Dört arkadaş olayın şoku ile arkadaşlarını aramaya başladılar. Ardından bir başka arkadaşları arayıp olayın bir telefon şakası olduğunu ve telefonun sahibinin kendileri ile birlikte tekneye geldiğini söyledi. Ancak bu arada adadan geldikleri tekneyi kaçırmışlardı. Bunun üzerine adadaki arkadaşlarından Tolga Baştepe'yi (20) kendilerini alması için çağırdılar. Baştepe, 4,5 metrelik motorlu sandalıyla Kınalıada’dan gelip dört arkadaşını aldı.
Yola koyulduktan bir süre sonra esmekte olan lodos kuvvetini artırdı. Adaya 300 metre yaklaştıkları sırada Tolga, büyüyen dalgalara karşı motoruna gaz verdi ve bir anda ahşap sandal alabora oldu. Saatler 02:00’yi gösteriyordu. Denizdeki gençler kısa sürede dağılıp birbirlerini kaybettiler. Bunlardan Kınalıada imamının oğlu olan Himmet, adaya doğru yüzemeyince Maltepe sahiline yöneldi. 6 saat kadar suda kalan Himmet, sahile 500-600 metre yaklaştığında bir yolcu motoru tarafından fark edilerek kıyıya çıkartıldı. Kartal Yavuz Selim Devlet Hastanesi'ne kaldırılarak tedavi altına alınan Himmet'in olayı anlatmasının ardından Sahil Güvenlik Marmara ve Boğazlar Bölge Komutanlığı’na bağlı bir helikopter ve iki sahil güvenlik botu ile İstanbul Deniz Polisi Sualtı Grup Amirliği'ne bağlı ekipler, arama ve kurtarma çalışmaları başlattılar. Bazı vatandaşlar da tekneleriyle aramalara katılarak dört gencin bulunması için çalışmalara destek verdi. Alabora olan tekne ise Küçükyalı sahilinde bulundu. Tolga Baştepe'nin ise teknelerde çımacılık yaptığı öğrenildi.
Kurtulan anlatıyor
Abdülkadir Himmet yaşadıklarını şöyle anlattı:
Kınalıada'ya ulaşamayacağımı anlayınca sırtımı dalgaya verip Maltepe'ye doğru yüzmeye karar verdim. Bunun adı mucize. Önce Allah'a sonra kendime güvenip karaya çıkacağıma, Maltepe'ye doğru yüzmeye başladığımda karar vermiştim.
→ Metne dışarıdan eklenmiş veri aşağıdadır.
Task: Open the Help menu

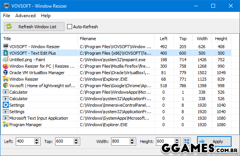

Son vapuru kaçırdığımız için Maltepe'de kaldık. Daha önce Kınalıada'ya geçen bir arkadaşımızı arayıp tekne temin etmesini söyledik.
Tolga sandalla gelip bizi Maltepe sahilinden aldı. Tekne çok küçüktü ama Kınalıada açıklarına kadar çok rahat bir şekilde geldik. Kıyıya 300-500 metre kala ne olduysa o anda oldu, birden lodos patladı ve dalgalar büyüdü. Tolga, gaz verdikten hemen sonra da tekne alabora oldu.
Devrildiğimizde beşimiz de sağdık. Bunu gece karanlığında birbirimize seslenerek anladık. Ancak acayip dalga vardı. Kısa zamanda da birbirimizden koptuk.
Birkaç kulaçla ancak 1 metre gidebiliyor, dalga beni 5 metre geriye atıyordu. O an anladım ki, Kınalıada'ya varamayacağım. Adaya çok yakın olup ışıkları görmeme rağmen kendimi dalgaya bırakıp Maltepe açıklarına doğru yüzmeye başladım. Çok su yutuyordum ve durmadan bacaklarıma kramp giriyordu. Ben de çözümü sırtımı dalgaya verip dinlenerek yüzmekte buldum. Bunun adı mucize.
Ağırlıklardan kurtulmak için üzerimdekileri çıkardım. Sürekli su yutuyordum, karnım şişti ve ara ara kusuyordum.
Bilincimi hiç kaybetmedim. Sadece ailemi düşündüm. Aileme evlat acısını yaşatmak beni çok korkuttu. Ve aklıma hep eski anılarım geldi. Allah'a çok şükür olsun ki, şu an hayattayım. Durmadan tövbe ettim. Günahlarımın affolması için dua ettim. Çok iyi bir yüzücü olmamama rağmen o anda hayatta kalma planları yaptım.